Wesley Pitts
Making the Cut
If you’ve seen robots mowing grass on the UT campus lately, a junior Haslam undergrad has something to do with it.
Wesley Pitts grew up in Eastern Europe where his parents served as missionaries in Hungary. While a high school student at an international Christian school in Budapest, Pitts’s natural interest in entrepreneurship emerged. At 16, he started a landscaping business that catered to expatriates and included property management services.
Budapest exposed him to technologies that hadn’t yet caught on in the U.S.—such as robotic mowing. “My junior year of high school, I saw my first robotic mower and followed it for 45 minutes,” Pitts says. “I knew I wanted to bring that to the U.S.”
His Knoxville connections and interest in business led Pitts to apply to Haslam. Although he considers himself a poor test-taker and had no ACT score to submit, UT accepted Pitts on the basis of the essay he submitted with his application.
Pitts is pursuing a degree in management with an entrepreneurship and emerging enterprises track and a collateral in sales and marketing. Meanwhile, he serves in the Tennessee Air National Guard to help pay for school.

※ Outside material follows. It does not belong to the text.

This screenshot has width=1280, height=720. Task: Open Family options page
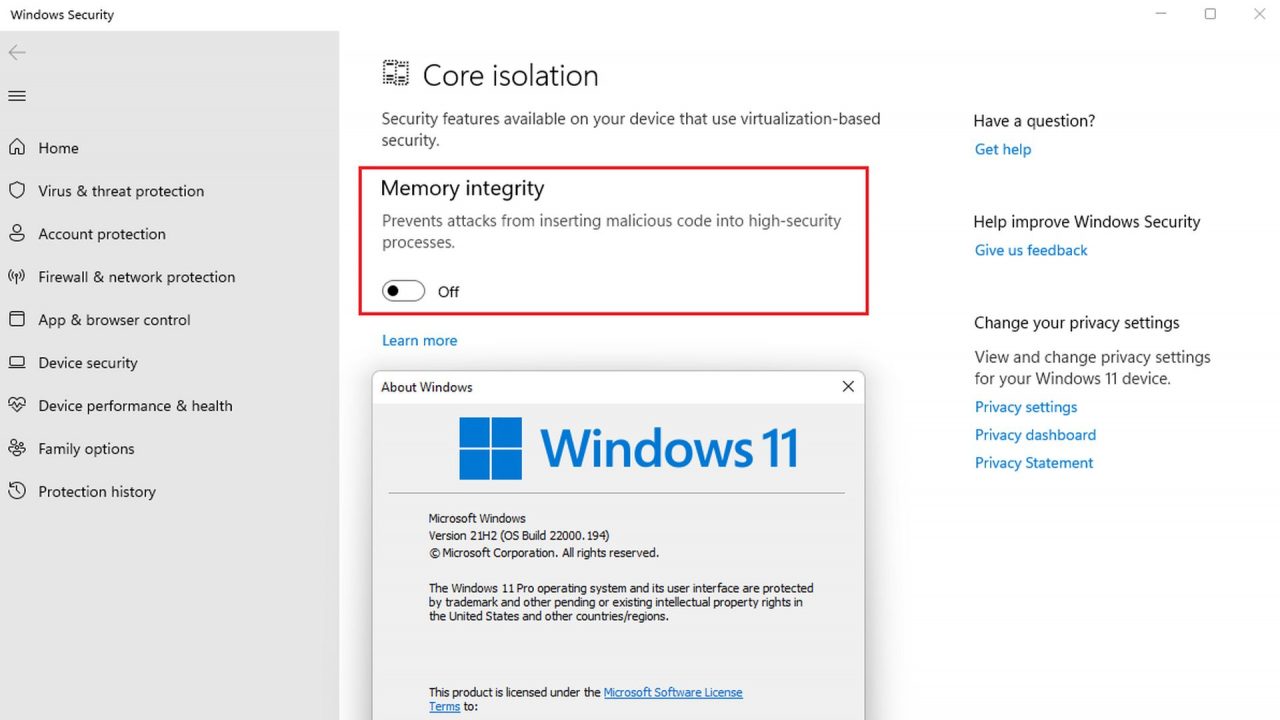coord(86,448)
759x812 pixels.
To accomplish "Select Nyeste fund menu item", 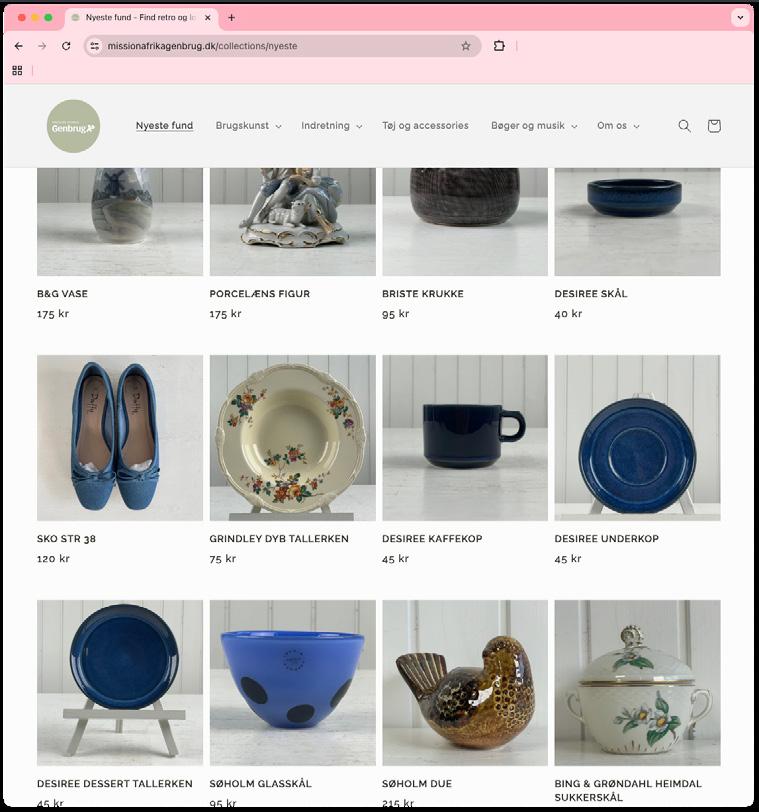I will coord(164,126).
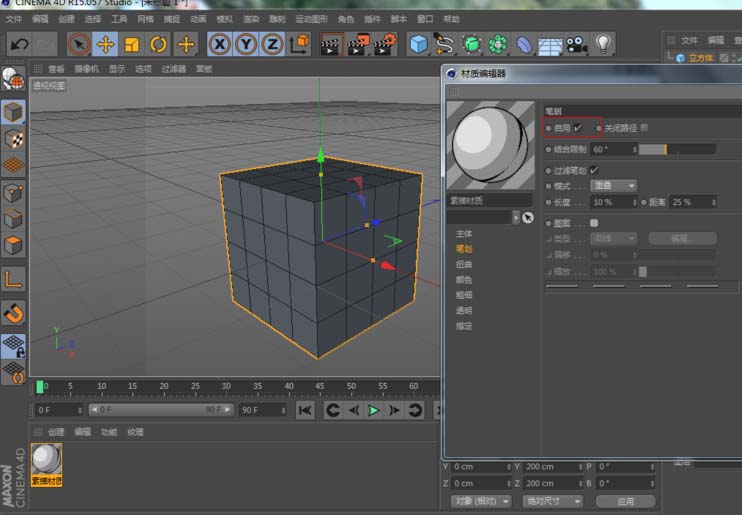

Inspired by the technology he had seen years earlier in Budapest, Pitts and a friend started KnoxBots, a company that sells and leases robotic mowers as well as subscription-based service packages in the Knoxville area. KnoxBots acquired LLC status in January 2023, the same year Pitts won a combined $25,000 in funding from the Boyd Venture Challenge and the Graves Business Plan Competition through Haslam’s Anderson Center for Entrepreneurship and Innovation.
KnoxBots earned $123,000 in revenue its first year, and the company currently operates robotic mowers on the UT campus, the 134th Air Refueling Wing at McGhee Tyson Airport, and multiple golf courses. Recently, Pitts created TerraSYNC, a nationwide version of KnoxBots, and launched a site in West Palm Beach, Florida, with plans to expand to two other cities.
Beyond his lawn care business, Pitts also co-founded another Knoxville-area enterprise, Pink Apron Logistics, which bakes its own authentic European pastries and delivers them to local coffee shops. Pink Apron recently catered an event for UT Athletics at Neyland Stadium.
In addition to nurturing two businesses after graduation, Pitts hopes to establish a nonprofit to help new entrepreneurs get their ideas off the ground. “I want to give others the opportunities for success that I’ve had,” he says. “My ultimate goal is to invest in young entrepreneurs and give them, at no cost, the resources they need to succeed.”